Text under study Block Start

“I’m not a big fan of Medicare-for-all,” Pelosi told Bloomberg TV on Friday. She cited the cost. She noted the “comfort level that some people have with their current private insurance.” And she cautioned, “Remember November.” Pushing Medicare-for-all “would increase the vote in my own district,” the California Democrat said, “but that’s not what we need to do in order to win the electoral college.”
Indeed. For years after passage of the Affordable Care Act, Democrats paid a steep, and unfair, political price for enacting the law. Then the electoral calculus flipped. Health care became a political winner for Democrats, and the Trump administration offered the party a gift with its continuing crusade against the ACA.
Any day now, a federal appeals court will rule on the administration’s effort to have the law thrown out — and with it, such popular provisions as guaranteeing insurance for people with preexisting conditions, prohibiting lifetime caps on coverage and allowing those under 26 to remain on their parents’ policies.
A smart party would seize this opening and go on the offensive against the Republican effort to take popular coverage away from millions. Instead, the Democratic presidential field is immersed in a destructive internecine battle over the wisdom of a massive entitlement expansion. Imagine President Trump hammering Democratic nominee Warren in a general-election campaign. He would accuse her of plotting to take away your private insurance, dangerously hiking federal spending and, citing Warren’s primary rivals, ultimately socking the middle class with a tax increase when she can’t raise enough otherwise.
The wonk in me wants to pause to give Warren credit for laying out what she thinks this overhaul would cost and how she plans to pay for it. The wonk in me also needs to point out that Warren’s numbers are fanciful. The Urban Institute, no conservative bastion, has pegged the added federal spending of Medicare-for-all at $34 trillion over 10 years, about 65 percent more than Warren’s $20.5 trillion price tag. By way of comparison: The total projected federal spending over the coming decade is $43 trillion, plus $14 trillion for Social Security.
Warren’s generous benefits make her chief rival in the Medicare-for-all sweepstakes, Sen. Bernie Sanders (I-Vt.), look miserly. No one, no matter how much they earn, would have to pay for health care, and they get long-term coverage, too. In Warren’s imagining, her plan is not just a middle-class tax increase, it would be, at least on paper, a huge gift to middle-class taxpayers. Health-care consumers would have no skin in the game: no premiums, no deductibles, no co-payments.

Text under study Block End
Provided material Block Start

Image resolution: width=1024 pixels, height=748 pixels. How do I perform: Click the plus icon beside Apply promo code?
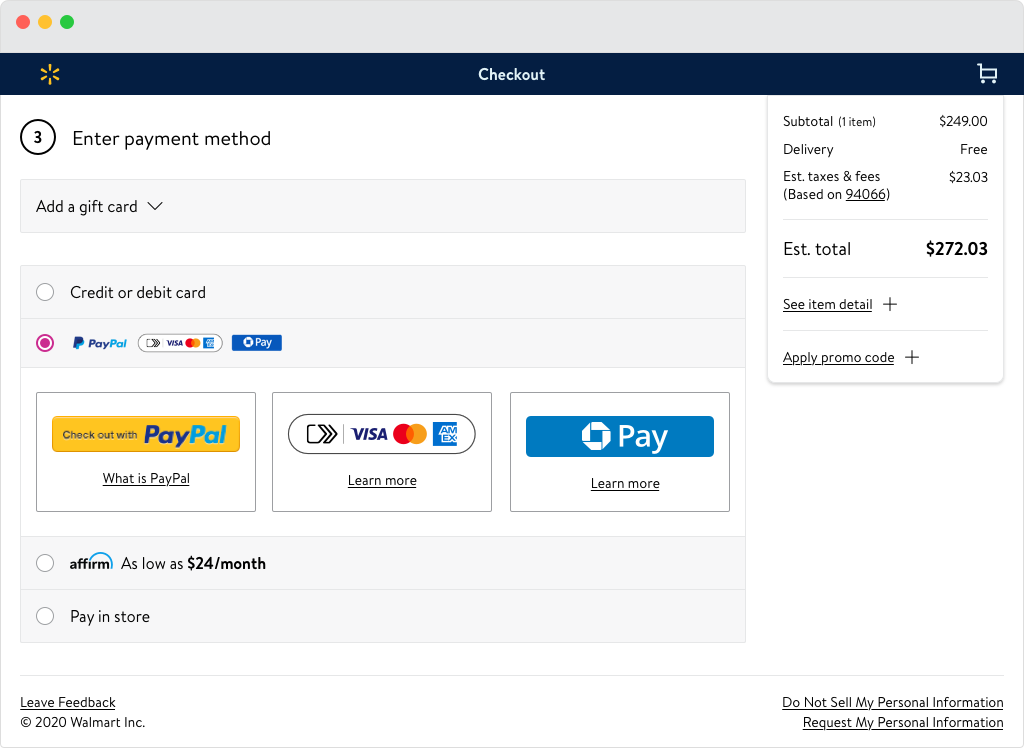point(912,357)
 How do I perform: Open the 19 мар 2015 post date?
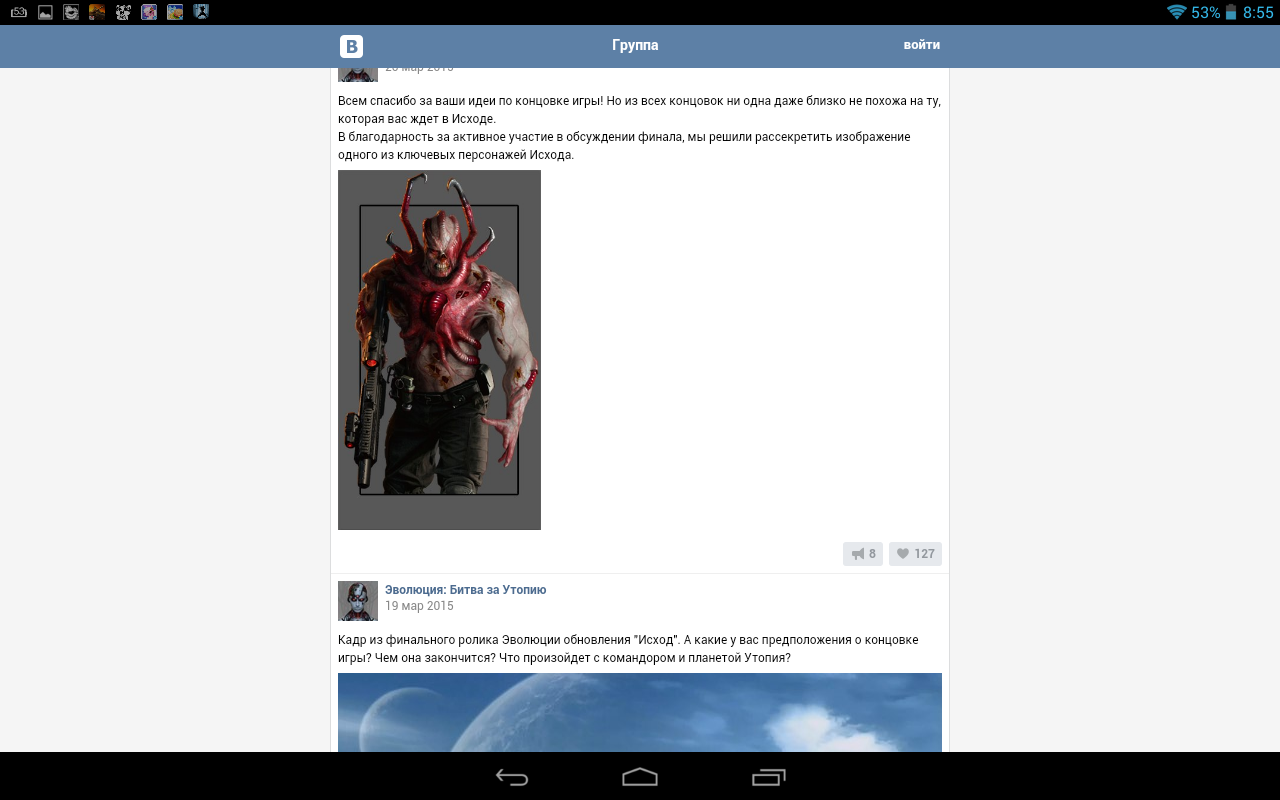click(419, 606)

Provided material Block End

#### [Task requirements]
In the piece on Medicare-for-all, what added federal spending over 10 years does the Urban Institute estimate for the plan? The lines have no connection to the text.

#### [Reply]
$34 trillion over 10 years.